Por Cristiane Teixeira

Artigo: Capacidade - Por que precisamos falar sobre isso?
Créditos da foto: Ilustrativa/Pexels

Porque talvez isso te toque, de alguma forma. Deixa eu ver se consigo chegar aonde quero chegar, sobre esse negócio que a gente chama de “capacidade”. Sobre os “dis”, os “as e os “ins”. Algumas questões trazem para a gente uma “dificuldade” inerente, inata, ou seja, algo de neurobiológico, neuropsíquico, a cada dia sendo mais elucidado pela ciência. Uma disfunção (mas não afunção) que pode ser atribuída à neurodiversidade, haja vista que, de perto ninguém é “normal” (e o que é normalidade?). E também, não duvido, deve haver muita disfunção que cause até mais prejuízo e sofrimento para o sujeito, mas que ainda não tem nome, nem código. Não tem “caminho da roça”.

Uma disfunção que, repito, mesmo atribuída à neurodiversidade, causa um sofrimento perene e que remonta a dificuldades na infância, que afetaram, de forma construtiva ou não, toda uma trajetória, moldando a nossa personalidade. Dificuldades que trazem à tona sentimentos antigos e recorrentes de inadequação frente aos pares, de dificuldade de adaptação social, muitas vezes considerável, gerando muito sentimento de culpa e sendo muita vezes confundida com problema de caráter. Pode chegar até mesmo a se tornar um problema religioso infantil, algo do tipo: “Deus não deve gostar muito de mim”.

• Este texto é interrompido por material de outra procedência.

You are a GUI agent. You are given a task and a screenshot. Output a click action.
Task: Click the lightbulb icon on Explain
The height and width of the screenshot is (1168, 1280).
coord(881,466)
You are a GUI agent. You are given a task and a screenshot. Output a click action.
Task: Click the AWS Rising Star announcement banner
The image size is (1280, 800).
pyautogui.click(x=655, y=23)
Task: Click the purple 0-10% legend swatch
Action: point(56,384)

Eu sempre achei que, se a gente morasse na Índia, por exemplo, ou na Suíça, estaríamos mais bem adaptados, por um motivo ou por outro. Ledo engano. Aonde quer que estejamos, a nossa discapacidade nos acompanha. Eu tive que ir agora ao dicionário e olhar se existe mesmo este termo, “discapacidade”, pois não acho que caibam as expressões “incapacidade” , nem “dificuldade”. Me pagava falando o termo em inglês ou em espanhol, porque nunca havia ouvido em português. Mas ele existe, e até tentam, no dicionário, igualá-lo ao termo “incapacidade”.  Mas ele significa “qualquer restrição ou ausência (resultante de uma deficiência) da capacidade de realizar uma atividade na forma e dentro da faixa considerada normal para um ser humano”. Já a incapacidade é a nulidade, a ausência. Não nos traz esperança. Também não pode ser só “dificuldade”, porque existe algo de neurofuncional envolvido, orgânico, algo maior, que não conseguimos transpor completamente, algo que escapa, que vai “além” de nós.

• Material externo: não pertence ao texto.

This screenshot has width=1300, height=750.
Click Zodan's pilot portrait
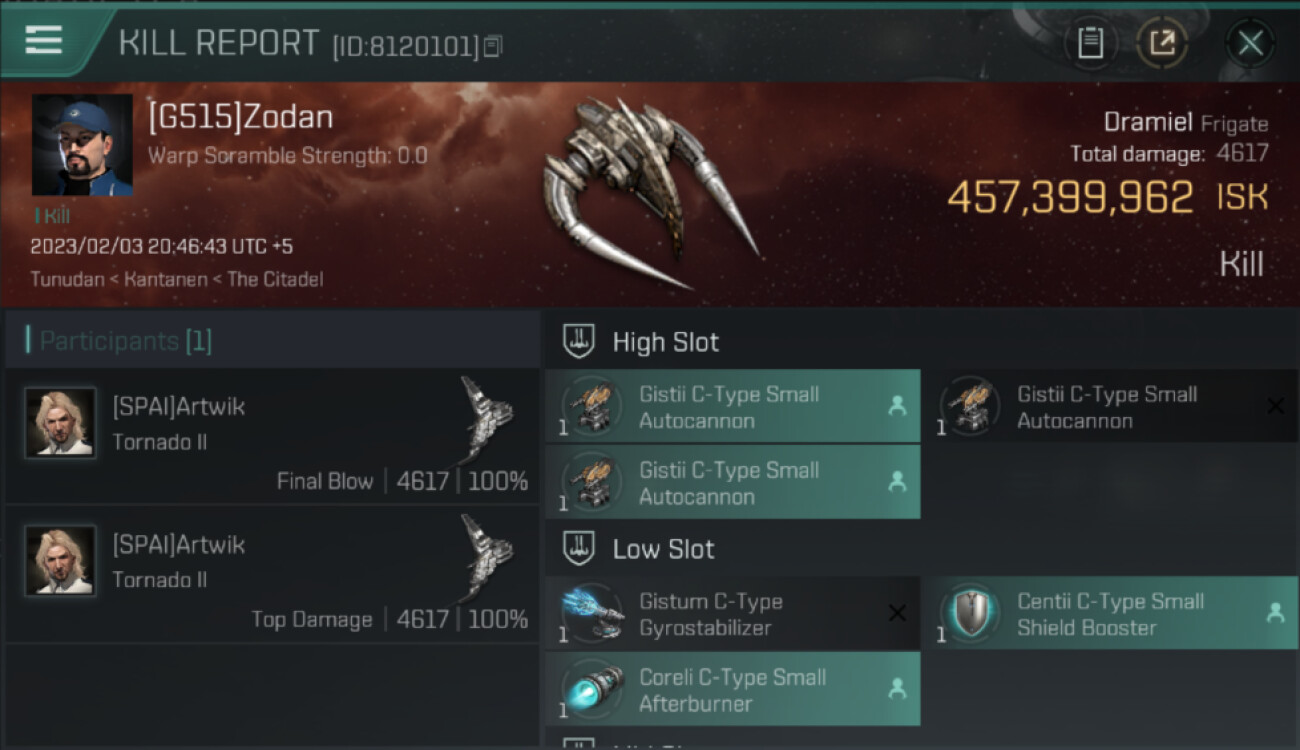coord(82,145)
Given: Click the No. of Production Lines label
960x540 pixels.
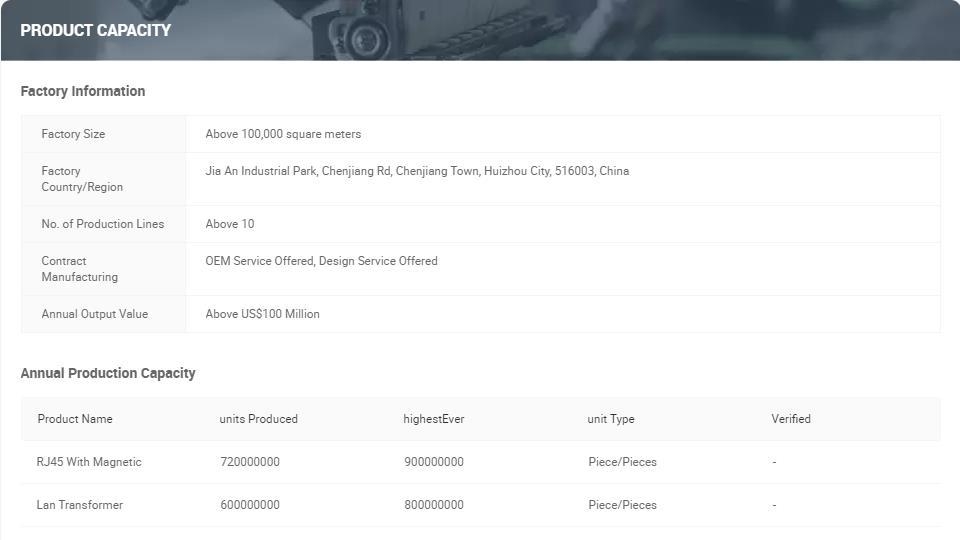Looking at the screenshot, I should point(102,224).
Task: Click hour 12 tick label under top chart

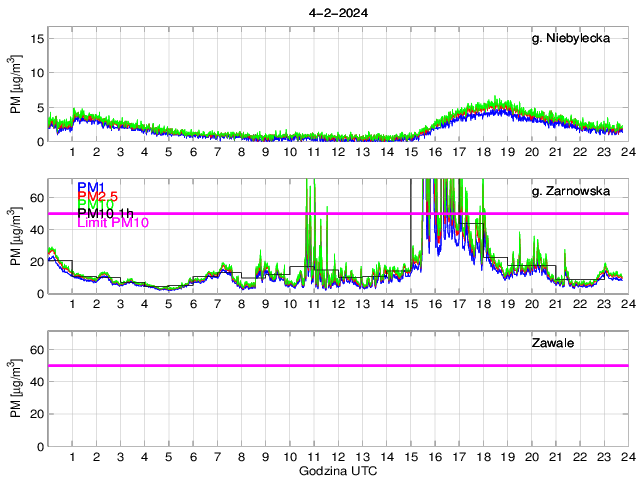Action: click(338, 152)

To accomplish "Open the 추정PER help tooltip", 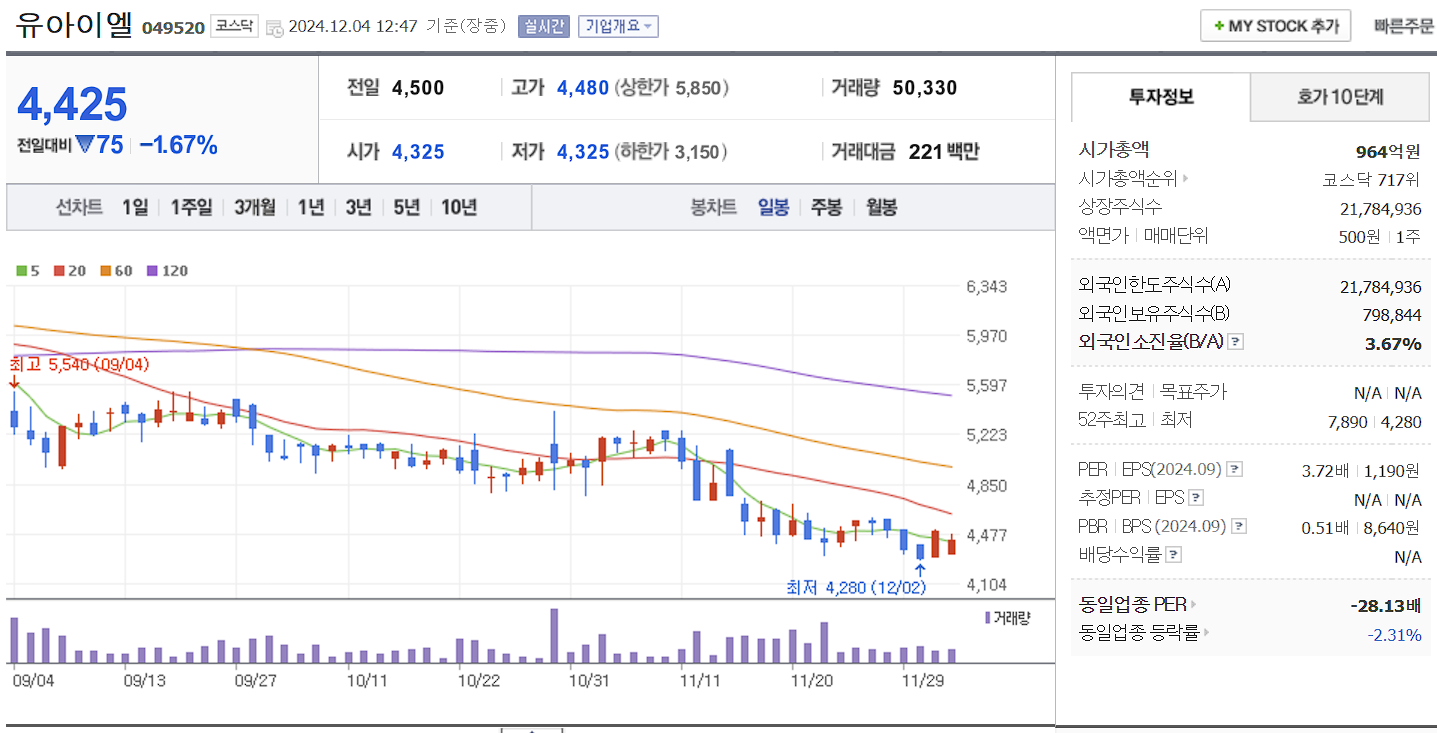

No entanto, acho que é mais ou menos como eu falei com uma amiga outro dia, sobre as nossas feridas. À medida em que as reconhecemos, não as colocamos mais para debaixo do tapete. E, na medida em que as compreendemos em nós, passamos também a reconhecer e a compreender as feridas dos outros (parece até que temos uma “cola”, farejamos a ferida alheia). E é justamente neste ponto que temos a oportunidade de desenvolver a empatia. Como não escondemos mais as nossas limitações, que nos geram inúmeras vezes dificuldades,  sofrimento e sentimento de não pertencimento, passamos a ser mais agregadores (como Pop, dos Trolls – “ninguém fica para trás!”).

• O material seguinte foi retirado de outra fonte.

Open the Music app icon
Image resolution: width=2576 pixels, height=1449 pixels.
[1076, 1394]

Nós temos a oportunidade de desenvolver a humildade necessária para correr atrás, voltar e refazer o mesmo percurso centenas de vezes. Ficamos mais resilientes (menos melindrosos), mais criativos, mais perseverantes, multihabilidosos e objetivos. Como podemos ter dificuldade de terminar o que começamos, às vezes terminar um ciclo pode até virar uma questão de honra, para “não dar o braço a torcer”. Desde sempre, é como se faltassem “poucas jabuticabas em nossa cesta” (parafraseando Ricardo Gondim) e nunca tivéssemos tipo tempo nem paciência para quem não está conectado à sua própria verdade. Por conta disso, por nos esforçarmos além da média, por sermos rebeldes e insubordináveis, frequentemente nos destacamos além da média. Temos a oportunidade de sairmos da mediocridade. Somos, todos, designados a não sermos “invisíveis”, como aliás, desde pequena, lembro bem, eu queria ser. Temos a oportunidade de trabalhar a nossa arrogância, de novo e de novo, a fim de evitar que machuquemos as outras pessoas. Machucamos, muitas das vezes, porque “somos mal interpretados pelo nosso interlocutor” – assim me disseram uma vez.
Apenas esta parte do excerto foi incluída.